Today, The Morningside Post published an op-ed* I wrote on New York mayor Michael Bloomberg’s decision to start his own SuperPAC, Independence USA PAC:

Two years ago, when the Supreme Court ruled in Citizens United v. Federal Election Commission that, for the purposes of the First Amendment, corporations were people – a phrase presidential candidate Mitt Romney made famous last year –the floodgates burst to unleash torrents of political campaign advertising. What rendered this decision especially troubling was the fact that these SuperPACs – a category that did not even exist prior to 2010 – are often funded by “dark money,” or unknown financial backers, whose advertisements and other campaign expenditures have already surpassed $400 million during this presidential campaign.

Candidates shuttling back and forth among moneyed patrons and trading away their policymaking autonomy for the chance to blanket Ohio in 30-second TV spots: this is no way to run a democracy. According to the Washington Post, since June of this year, the two candidates have personally attended 176 fundraisers (69 for Obama, 107 for Romney). Republican strategist Karl Rove’s fundraising organization American Crossroads has spent over $63 million in the 2012 election cycle alone, and yet its donor list remains a closely guarded secret.

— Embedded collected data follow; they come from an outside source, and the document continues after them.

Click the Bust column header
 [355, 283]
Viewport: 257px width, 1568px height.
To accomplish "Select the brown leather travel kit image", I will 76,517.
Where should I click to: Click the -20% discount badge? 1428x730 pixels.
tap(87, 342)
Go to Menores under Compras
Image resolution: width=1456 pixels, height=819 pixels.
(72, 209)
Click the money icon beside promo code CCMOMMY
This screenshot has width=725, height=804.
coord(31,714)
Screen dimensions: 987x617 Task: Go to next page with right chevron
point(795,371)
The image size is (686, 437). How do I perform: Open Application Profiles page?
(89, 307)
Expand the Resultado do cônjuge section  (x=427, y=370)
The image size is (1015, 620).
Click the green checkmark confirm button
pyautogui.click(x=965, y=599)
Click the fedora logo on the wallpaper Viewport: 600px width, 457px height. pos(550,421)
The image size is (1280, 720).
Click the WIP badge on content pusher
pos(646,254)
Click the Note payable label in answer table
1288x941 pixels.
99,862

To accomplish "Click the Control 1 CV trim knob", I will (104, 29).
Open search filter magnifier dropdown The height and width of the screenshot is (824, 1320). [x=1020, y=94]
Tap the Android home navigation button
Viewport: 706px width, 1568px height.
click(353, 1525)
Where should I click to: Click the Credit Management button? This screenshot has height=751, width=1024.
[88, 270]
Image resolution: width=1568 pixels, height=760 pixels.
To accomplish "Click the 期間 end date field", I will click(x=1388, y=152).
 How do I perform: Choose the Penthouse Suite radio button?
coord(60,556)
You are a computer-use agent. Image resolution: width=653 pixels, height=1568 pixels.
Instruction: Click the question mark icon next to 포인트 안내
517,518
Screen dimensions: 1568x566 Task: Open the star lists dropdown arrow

In the face of this frontal assault on our democratic ideal of “one person, one vote,” Mayor Bloomberg’s attempt to launch political moderates back into the halls of power amounts to little more than a bandage. And it is the worst kind, because it confuses the symptom for the underlying illness: by using the very same funding tactics that helped drive the fringe into the mainstream American political landscape in the first place, Bloomberg’s efforts constitute an implicit endorsement of the post-Citizens United world. But accelerating the funding arms race is not the right long-term approach.

* Edited here only to add spaces after punctuation marks, which were accidentally eliminated in the transition from Microsoft Word to The Morningside Post.